Feeling buoyed by last week’s efforts, I felt bold enough to take on a scene that I’ve long wanted to paint but never felt up to. Last year we camped at Rettorick Mill campsite near Mawgan Porth in Cornwall. One of the unexpected highlights of our stay was an old barn that had been converted into a bar / restaurant, but in a characteristic and slightly ramshackle fashion. What wasn’t ramshackle however was the amazing food that came out of the open plan kitchen that was situated at one end of the converted barn. It was run by a tremendously hard-working couple, Scott and Babs; Scott in the kitchen and Babs front of house. Light flooded through a hotchpotch arrangement of windows and doors that ran the full height of the barn whilst a few dedicated chefs prepared the most amazing food that people travelled from far and wide to savour. It was great to seen them at 7.00am with a local fishmonger choosing the lobsters and crabs for the evening meal – or the fresh poultry that would be slowly barbecued outside over an enormous arrangement of halved oil drums. It was truly wonderful to see how passionate they were about their food, and humbling to see how hard they worked to prepare it for people’s enjoyment. Over the course of our stay, I took dozens of photos and did quite a few pencil sketches to try to capture this scene. Pictured below are the three reference photos that I decided to work from for my painting.
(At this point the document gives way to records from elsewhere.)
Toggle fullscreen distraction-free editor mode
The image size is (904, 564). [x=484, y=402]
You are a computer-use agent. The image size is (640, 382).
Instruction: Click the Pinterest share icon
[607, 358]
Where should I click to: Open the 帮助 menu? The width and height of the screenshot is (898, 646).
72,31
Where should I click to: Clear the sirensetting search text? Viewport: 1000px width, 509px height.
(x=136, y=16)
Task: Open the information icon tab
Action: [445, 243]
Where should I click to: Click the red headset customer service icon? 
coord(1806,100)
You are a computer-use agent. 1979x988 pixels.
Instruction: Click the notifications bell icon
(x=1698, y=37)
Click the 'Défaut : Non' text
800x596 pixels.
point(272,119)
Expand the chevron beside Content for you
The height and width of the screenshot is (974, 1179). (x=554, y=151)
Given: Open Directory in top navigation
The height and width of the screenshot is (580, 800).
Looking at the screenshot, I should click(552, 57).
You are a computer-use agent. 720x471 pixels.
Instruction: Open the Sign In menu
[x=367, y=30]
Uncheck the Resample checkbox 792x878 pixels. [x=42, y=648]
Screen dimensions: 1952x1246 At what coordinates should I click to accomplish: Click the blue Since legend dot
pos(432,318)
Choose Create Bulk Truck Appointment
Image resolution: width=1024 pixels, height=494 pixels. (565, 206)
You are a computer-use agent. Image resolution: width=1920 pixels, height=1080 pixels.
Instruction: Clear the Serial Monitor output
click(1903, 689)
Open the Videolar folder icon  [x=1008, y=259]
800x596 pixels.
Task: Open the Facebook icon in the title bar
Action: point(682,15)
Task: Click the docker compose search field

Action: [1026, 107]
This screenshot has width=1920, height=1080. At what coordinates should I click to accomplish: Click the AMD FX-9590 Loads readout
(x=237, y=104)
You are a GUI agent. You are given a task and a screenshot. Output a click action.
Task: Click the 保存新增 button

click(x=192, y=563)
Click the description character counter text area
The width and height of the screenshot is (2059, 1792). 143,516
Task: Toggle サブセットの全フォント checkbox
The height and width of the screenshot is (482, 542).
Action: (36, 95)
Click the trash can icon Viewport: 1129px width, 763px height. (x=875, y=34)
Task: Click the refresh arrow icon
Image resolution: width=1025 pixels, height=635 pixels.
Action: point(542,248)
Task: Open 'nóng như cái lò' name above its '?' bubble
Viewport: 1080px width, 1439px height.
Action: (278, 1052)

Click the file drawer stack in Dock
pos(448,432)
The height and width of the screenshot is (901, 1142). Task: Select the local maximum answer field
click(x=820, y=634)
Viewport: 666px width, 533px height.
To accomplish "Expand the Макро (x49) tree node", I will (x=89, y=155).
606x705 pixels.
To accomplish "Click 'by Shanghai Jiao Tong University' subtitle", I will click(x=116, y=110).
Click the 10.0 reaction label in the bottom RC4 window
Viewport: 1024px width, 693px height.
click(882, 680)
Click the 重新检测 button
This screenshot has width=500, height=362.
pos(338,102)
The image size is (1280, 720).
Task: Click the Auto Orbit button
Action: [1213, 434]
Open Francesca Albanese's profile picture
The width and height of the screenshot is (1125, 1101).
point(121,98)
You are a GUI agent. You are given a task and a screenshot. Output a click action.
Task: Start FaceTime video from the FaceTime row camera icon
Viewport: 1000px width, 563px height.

The only changes I really made when composing my painting was to try to position the figures against the light to get the best contrast. Aside from that, I set out to capture the overall scene of the everything that was in the photograph, and especially the strong light and the frenetic busy-ness of this amazing kitchen.
I drew this out on a half imperial sheet of paper. Even before I’d finished sketching it out I was beginning to wonder whether I’d bitten off more than I could comfortably chew! Long before I’d reached the stage shown in the painting below, I’d already decided that I was flogging a dead horse and had tried to concentrate my increasingly futile efforts on the central area.
Sometimes I find it hard to know where to begin with my own debriefing on a painting. On this occasion, I think my main takeaway is to make sure I’m looking for what matters. What’s really telling the story. I was seduced by all the clutter – but what I actually needed was to look for it’s simplicity. The more I worked on this, the more I realised that I was trying to fill the image with periphery details. I’d long realised that this was going to be an exercise piece – but I was deeply frustrated that I’d had to spend so long on a glorified sketch!
I had a spare mount lying around and started to use this over the image to try to find a detail, a different crop, a silver lining…
The images below show some alternative crops that I should have/could have considered at the outset: a good lesson learnt the hard way! (I’d be interested to hear anyone’s thoughts on these – or other crops that I could also have considered.)
I’m sorry if this week’s post feels a bit doom and gloom. It’s not un-remittingly negative. I liked little bits of this painting, the fruit bowl for instance, or some aspects of the main figure, but overall, I’m glad to get this one off the easel and tucked away out of sight.
With more practice, and more consideration, I like to imagine that there’ll be a day when I return to this subject. But I doubt very much that it’ll be any time soon!